Legion is built on guardrails. Every agent runs pre-commit hooks that lint, typecheck, and test before code reaches a branch. Every change goes through a pull request. Every PR gets reviewed by other agents before merge. The agents have a shared memory system so context doesn’t die between sessions. They have a status command that tells them what to work on so they don’t sit idle asking me for instructions.

Is it perfect? No. Last night I had to tell the entire team to stop saying “standing by” and start checking their own backlogs. They were exhibiting exactly the passive behavior I described above: capable autonomous entities waiting for a human to tell them what to do, while work sat untouched in their issue queues. The fix wasn’t a better tool. It was a conversation about discipline. The same conversation I’ve had with human engineering teams a dozen times.

The point is not that AI agents are ready to replace engineers. They are not. The point is that the skills required to make them productive are engineering leadership skills, not prompting skills. The people who will get value from these tools are the people who already know how to lead teams, maintain quality, and hold the whole picture. Everyone else will produce demos that become cleanup calls.

The design problem is worse

Legion coordinates code. But code is only half of what AI agents produce. The other half is design decisions. Colors, spacing, typography, layout. Every AI coding tool picks these by reproducing patterns from its training data. Whatever sites were popular when the data was scraped become the template, regardless of whether those sites were well designed. If the top sites had bad spacing, you get bad spacing reproduced confidently. It’s cargo culting at scale. The model doesn’t know why a design works. It knows what designs existed.

This is the Dreamweaver problem wearing a new face. The output looks correct. The judgment behind it is absent.

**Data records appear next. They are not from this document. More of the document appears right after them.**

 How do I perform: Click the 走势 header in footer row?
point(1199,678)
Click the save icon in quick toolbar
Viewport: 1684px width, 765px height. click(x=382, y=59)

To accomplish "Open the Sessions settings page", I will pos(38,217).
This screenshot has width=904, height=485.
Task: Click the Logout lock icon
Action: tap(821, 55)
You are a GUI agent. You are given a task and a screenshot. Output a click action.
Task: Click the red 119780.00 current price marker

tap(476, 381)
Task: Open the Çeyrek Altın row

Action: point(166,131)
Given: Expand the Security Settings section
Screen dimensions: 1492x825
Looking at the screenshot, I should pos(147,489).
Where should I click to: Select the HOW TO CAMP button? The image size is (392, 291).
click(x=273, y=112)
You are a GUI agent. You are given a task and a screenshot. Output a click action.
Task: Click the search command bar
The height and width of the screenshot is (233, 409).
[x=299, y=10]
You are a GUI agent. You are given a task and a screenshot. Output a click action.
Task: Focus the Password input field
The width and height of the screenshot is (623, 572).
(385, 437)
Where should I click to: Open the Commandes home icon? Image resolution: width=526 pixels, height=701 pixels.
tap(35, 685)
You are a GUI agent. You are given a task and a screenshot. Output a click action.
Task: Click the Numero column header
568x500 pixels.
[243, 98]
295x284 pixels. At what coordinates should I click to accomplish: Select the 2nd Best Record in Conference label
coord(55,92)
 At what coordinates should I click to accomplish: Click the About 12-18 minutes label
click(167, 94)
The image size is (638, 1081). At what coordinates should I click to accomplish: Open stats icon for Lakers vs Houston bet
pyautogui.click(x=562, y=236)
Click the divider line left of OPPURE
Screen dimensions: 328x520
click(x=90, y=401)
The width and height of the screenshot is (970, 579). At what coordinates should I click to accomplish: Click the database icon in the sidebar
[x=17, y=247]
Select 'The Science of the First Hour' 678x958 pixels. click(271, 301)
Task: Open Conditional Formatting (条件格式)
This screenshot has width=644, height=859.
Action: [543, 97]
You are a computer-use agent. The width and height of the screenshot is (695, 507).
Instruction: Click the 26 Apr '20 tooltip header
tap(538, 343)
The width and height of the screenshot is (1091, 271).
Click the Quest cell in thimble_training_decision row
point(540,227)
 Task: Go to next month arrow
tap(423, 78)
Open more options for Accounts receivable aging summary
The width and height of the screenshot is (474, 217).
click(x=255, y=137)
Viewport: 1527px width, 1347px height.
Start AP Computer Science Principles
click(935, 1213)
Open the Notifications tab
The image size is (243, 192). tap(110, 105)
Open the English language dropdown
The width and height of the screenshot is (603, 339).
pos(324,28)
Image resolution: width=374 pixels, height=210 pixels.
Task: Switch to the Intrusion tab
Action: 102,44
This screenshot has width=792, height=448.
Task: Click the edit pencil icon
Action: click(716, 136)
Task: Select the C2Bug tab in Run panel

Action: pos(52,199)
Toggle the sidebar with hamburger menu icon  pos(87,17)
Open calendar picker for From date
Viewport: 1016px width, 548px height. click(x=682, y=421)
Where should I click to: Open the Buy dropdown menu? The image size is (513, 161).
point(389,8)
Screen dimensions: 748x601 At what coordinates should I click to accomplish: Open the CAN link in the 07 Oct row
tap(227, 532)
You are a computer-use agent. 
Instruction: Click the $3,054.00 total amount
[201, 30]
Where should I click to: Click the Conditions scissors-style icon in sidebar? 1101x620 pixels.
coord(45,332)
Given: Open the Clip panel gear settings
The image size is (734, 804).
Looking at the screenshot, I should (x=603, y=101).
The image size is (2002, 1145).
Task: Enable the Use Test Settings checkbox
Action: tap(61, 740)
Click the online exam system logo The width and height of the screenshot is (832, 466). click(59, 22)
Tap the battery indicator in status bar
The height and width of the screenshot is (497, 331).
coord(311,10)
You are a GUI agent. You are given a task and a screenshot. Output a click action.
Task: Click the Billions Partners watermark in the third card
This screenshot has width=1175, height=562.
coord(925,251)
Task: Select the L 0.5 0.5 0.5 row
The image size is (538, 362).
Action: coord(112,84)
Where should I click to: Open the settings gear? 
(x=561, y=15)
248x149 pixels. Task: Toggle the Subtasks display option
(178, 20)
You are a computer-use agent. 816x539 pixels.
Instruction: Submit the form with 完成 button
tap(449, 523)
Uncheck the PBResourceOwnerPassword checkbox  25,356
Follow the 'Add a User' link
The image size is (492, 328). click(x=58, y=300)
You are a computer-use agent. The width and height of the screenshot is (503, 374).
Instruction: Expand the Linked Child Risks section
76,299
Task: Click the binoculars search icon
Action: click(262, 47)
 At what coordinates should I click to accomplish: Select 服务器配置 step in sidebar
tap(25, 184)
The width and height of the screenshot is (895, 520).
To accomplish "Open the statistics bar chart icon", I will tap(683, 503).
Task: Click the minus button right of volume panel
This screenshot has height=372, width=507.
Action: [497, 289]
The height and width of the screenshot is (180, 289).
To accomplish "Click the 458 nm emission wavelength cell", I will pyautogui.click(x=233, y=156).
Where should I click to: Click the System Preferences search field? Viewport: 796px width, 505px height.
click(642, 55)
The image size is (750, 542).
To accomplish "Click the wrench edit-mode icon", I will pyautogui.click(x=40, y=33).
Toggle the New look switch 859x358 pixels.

I’m building a second system called Rafters to address this. It’s a design intelligence protocol. A designer’s actual decisions about color, spacing, typography, cognitive load get encoded into a queryable data structure. When an AI agent needs to know what shade of blue to use, it doesn’t guess. It reads the designer’s decision. Every token in the system carries a why-gate: if you override a computed value, you have to say why. The reason is recorded. The previous value is preserved. The AI reads the reasoning the next time it touches that token.

This is the opposite of what every AI coding tool does today. They generate design decisions from nothing. Rafters encodes design decisions from a designer. The AI’s job is to read and apply, not to create and guess.

The cleanup crew for AI-generated design will be the same people who cleaned up Dreamweaver sites. Designers and engineers who understand that a system isn’t a collection of correct-looking parts. It’s the relationships between those parts. The spacing that creates rhythm. The color that creates hierarchy. The cognitive load budget that prevents a page from overwhelming its user. No AI model understands these relationships today. Rafters doesn’t need them to. It just needs them to read.

The next phone call

The cycle is predictive. You know what 2027 looks like because you’ve seen 1997 and 2007 and 2017. The tool will be different. The phone call will be the same.

Right now, somewhere, a startup is building its entire product with AI-generated code and no senior engineers on staff. The demos look incredible. The investors are excited. The codebase is a dependency graph that nobody alive fully understands, because the thing that generated it doesn’t understand dependency graphs. It understands tokens.

In eighteen months, that startup will either be dead or on the phone with someone like you. “We have a mess. Can you come fix it and build it right?”

The people who will answer that call are the ones who spent the current cycle learning to lead agents, not just prompt them. Who built systems, not demos. Who understood that the hard part of software was never typing the code.

Here’s the irony that makes the whole pattern beautiful in a painful way: every cycle that promises to eliminate experienced engineers is, in the end, a job creation program for experienced engineers.

The tools get better. The phone call stays the same. And the cleanup crew always has work.